Il est agacé par ces comportements qu’ils jugent «irresponsables», et sur les chantiers, ceux qui sont à cheval sur les règles s’affrontent avec ceux qui les transgressent allégrement. «Un jour, il y aura une bagarre, je le sens, parce qu’il y a vraiment des gens qui s’en fichent complètement alors qu’on sert de phase test de ce déconfinement», se plaint le menuisier.
Il ne veut pas être une victime de la deuxième vague après avoir évité la première en restant confiné dans son petit village de Moselle, à quelques kilomètres de la frontière luxembourgeoise. La deuxième vague? «Elle est inévitable», nous dit Manuelo. Peintre en bâtiment ayant créé sa petite entreprise, il n’a pas fini de faire les comptes de ses pertes ni même de répertorier toutes les mesures prises par le gouvernement pour l’accompagner dans cette période trouble. Il était juste heureux de pouvoir reprendre son activité et de rappeler sa petite vingtaine de salariés.
«On sert de cobayes, c’est sûr!», envoie-t-il quand on lui demande ce qu’il pense de cette reprise dix jours après. «Quand je vois ce que je vois sur les chantiers, je me dis qu’il est vraiment difficile de se tenir aux règles. Moi, j’ai placé un seul de mes salariés par étage sur les échafaudages, ça leur permet de travailler à l’aise, sans forcément mettre le masque», explique-t-il.
Il a fourni à ses employés du gel désinfectant pour les mains et des masques bien sûr. «Il faut se tenir aux mesures de sécurité si on veut savoir ce que ce déconfinement nous réserve.

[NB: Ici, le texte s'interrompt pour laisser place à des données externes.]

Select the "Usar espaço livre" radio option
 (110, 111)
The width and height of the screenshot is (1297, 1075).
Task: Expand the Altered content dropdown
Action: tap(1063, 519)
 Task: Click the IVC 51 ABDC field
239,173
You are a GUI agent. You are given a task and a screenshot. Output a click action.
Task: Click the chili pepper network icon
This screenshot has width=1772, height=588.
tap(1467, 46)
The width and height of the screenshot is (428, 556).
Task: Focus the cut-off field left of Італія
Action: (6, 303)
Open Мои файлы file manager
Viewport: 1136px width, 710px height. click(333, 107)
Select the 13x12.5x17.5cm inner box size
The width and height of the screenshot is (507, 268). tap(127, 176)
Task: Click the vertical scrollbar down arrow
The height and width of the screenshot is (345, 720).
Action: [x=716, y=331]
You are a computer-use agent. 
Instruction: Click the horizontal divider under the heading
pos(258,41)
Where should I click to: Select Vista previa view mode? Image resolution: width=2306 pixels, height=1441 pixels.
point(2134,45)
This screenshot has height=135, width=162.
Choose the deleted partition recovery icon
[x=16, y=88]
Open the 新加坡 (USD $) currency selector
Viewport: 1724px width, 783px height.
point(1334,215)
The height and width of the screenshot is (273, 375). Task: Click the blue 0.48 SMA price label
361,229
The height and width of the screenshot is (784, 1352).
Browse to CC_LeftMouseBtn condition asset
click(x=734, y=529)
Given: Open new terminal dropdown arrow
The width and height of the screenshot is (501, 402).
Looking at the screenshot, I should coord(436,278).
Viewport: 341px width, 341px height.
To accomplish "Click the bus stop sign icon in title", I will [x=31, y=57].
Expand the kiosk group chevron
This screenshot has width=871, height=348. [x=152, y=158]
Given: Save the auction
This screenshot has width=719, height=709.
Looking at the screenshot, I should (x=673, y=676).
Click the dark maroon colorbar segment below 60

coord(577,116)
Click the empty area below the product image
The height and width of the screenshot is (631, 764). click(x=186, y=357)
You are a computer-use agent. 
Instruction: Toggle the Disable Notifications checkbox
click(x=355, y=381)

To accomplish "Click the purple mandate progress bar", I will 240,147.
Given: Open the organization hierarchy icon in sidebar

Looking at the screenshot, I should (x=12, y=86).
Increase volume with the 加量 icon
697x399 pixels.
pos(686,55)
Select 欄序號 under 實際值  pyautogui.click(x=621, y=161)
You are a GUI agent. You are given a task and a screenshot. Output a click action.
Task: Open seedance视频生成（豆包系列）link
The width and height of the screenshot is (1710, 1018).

Sinon, on n’aurait jamais dû arrêter l’activité comme on nous a ordonné de le faire par crainte d’une propagation dramatique du virus. Maintenant il faut apprendre à vivre avec le virus et à travailler autrement», conclut Manuelo.
Ce sera tout un apprentissage. «J’étouffe sous mon masque déjà maintenant, alors qu’est-ce que ce sera en été quand on connaîtra des fortes chaleurs?», interroge encore Thierry.
Aujourd’hui, les salariés doivent rattraper comme ils peuvent le retard pris sur les chantiers.
«Le travail physique avec un masque, c’est l’horreur, et on devrait avoir le droit de faire des pauses supplémentaires pour l’enlever et respirer un peu à l’air frais, mais je sens que ce n’est vraiment pas le moment de venir avec ce genre de revendication», reconnaît Thierry. D’autant qu’il admet volontiers que son patron, qui emploie quelque 80 salariés, a bien fait les choses avec séance d’information et équipement adéquat. «Chez nous, les salariés ont bien été sensibilisés et les consignes sont respectées, mais ce n’est pas le cas chez tout le monde», regrette-t-il.